For Peters, Petraeus has reviewed the rules of engagement in hunting down the Haqqani network, further intensified special operations, and has personally affronted both Hamid Karzai and Obama on the political requirement for success: political leadership in Washington, Kabul and Islamabad. Petraeus’ leadership style shows new realism in a region badly in need of clear direction.
Here are the four points that Peters and Marlow in consultation with Petraeus have developed for COIN in our Afpak strategy.
1. Counterinsurgency is not a strategy, its a means, a tactic to engage and centralize political command. How do we get there? Simple: Pick your tribes. Give the Afghans reasons to fight. Stop dreaming of unity governance; we don’t even have such here in America! If you want to win, back your guys and slaughter the enemy.
2. Exploit the existing culture that dominates throughout the region. Stop trying to change the nature of tribal society. Consider what the locals want. Change what you must to achieve what tribal culture desires.
3. Recognize your own limits. All successful COIN tactics recognize intrinsic limitations, especially political. Academic studies on successful COIN suggest that it requires about 15 years! If we are not prepared to go the limit then we pay the political and cultural consequences; this is very damaging in our contemporary world where proliferation and terrorism easily transgress state lines.

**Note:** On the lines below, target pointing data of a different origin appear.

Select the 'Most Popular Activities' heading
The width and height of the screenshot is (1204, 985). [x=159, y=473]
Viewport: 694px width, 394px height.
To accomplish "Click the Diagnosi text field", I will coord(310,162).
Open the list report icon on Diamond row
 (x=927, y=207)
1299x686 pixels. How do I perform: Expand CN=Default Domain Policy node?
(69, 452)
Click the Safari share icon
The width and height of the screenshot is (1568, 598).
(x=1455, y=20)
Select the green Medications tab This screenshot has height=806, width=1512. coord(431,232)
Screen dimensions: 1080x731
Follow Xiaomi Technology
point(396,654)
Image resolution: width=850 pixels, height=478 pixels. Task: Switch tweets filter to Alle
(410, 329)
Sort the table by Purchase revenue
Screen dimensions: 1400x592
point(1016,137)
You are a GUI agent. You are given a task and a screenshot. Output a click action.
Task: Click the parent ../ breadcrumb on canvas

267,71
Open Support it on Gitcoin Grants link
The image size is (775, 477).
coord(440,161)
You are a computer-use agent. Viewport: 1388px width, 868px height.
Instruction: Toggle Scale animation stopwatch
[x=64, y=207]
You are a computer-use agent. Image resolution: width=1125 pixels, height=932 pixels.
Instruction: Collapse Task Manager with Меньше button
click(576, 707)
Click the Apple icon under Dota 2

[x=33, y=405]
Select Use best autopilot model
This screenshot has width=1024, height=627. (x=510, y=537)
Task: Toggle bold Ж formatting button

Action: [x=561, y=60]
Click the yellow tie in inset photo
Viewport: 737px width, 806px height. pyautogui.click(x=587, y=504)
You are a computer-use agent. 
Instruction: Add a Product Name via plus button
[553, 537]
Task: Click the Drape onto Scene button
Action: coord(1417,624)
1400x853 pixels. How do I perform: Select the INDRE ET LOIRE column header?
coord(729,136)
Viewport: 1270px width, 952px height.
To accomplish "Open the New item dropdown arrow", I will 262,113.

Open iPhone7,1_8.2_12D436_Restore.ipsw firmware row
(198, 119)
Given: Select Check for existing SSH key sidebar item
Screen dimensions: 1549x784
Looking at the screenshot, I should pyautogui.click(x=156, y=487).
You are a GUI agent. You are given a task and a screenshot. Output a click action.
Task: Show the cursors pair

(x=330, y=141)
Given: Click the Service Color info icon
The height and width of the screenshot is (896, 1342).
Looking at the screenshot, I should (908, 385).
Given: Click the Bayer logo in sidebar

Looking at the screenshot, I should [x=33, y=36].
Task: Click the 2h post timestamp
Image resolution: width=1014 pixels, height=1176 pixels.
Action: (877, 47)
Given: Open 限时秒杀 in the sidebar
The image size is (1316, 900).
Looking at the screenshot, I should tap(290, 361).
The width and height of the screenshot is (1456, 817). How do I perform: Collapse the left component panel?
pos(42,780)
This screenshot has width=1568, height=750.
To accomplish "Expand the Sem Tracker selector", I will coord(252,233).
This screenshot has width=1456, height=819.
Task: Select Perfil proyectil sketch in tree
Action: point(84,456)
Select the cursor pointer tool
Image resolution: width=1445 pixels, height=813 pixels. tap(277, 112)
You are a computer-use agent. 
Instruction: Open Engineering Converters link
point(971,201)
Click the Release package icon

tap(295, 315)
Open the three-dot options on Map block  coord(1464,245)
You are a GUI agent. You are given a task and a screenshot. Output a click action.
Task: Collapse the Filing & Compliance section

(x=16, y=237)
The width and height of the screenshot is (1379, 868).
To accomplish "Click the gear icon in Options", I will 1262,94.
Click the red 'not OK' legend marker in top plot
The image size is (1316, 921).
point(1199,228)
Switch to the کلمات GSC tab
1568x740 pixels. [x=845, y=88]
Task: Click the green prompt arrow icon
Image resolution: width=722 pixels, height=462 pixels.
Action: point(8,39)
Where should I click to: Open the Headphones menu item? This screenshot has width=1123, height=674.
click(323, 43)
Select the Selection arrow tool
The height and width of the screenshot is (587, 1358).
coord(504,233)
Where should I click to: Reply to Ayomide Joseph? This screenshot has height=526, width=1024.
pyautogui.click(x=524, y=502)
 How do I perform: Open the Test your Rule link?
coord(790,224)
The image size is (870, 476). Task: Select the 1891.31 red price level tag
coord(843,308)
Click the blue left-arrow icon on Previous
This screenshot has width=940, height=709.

4. Only negotiate from a position of strength. This is simple to understand. Annihilate the insurgents first, then negotiate. From a position of strength we can begin to recognize which ally shares our agenda. We must be more cunning than our allies. This ought to inform us as to our success in trying western style governance in Afghanistan. We must be cunning in our analysis of what can work to our advantage in all of Central Asia, but particularly in the Afpak region which is already nuclear, tribal and close to Iran. Its a tinder box ready to explode if we don’t manage our affairs on the ground properly.
Ralph Peters and Ann Marlowe remain hardened COIN critics similar to B.H. Liddel Hart, David Galula, Martin van Creveld and David Kilcullen all revered COIN operators who understand that our immediate future resides in the hands of a few along the Afpak border. If they fail, America will be irrevocably lost.
We are no longer a culture that shapes men for governance from the feeder institutions of Harvard or Yale. This Republic is on the cusp of radical social, political transformation in moving from a command political economy to a completely decentralized political economy. People like Peters and Marlowe reveal that Reagan was right. America’s best years are yet to come.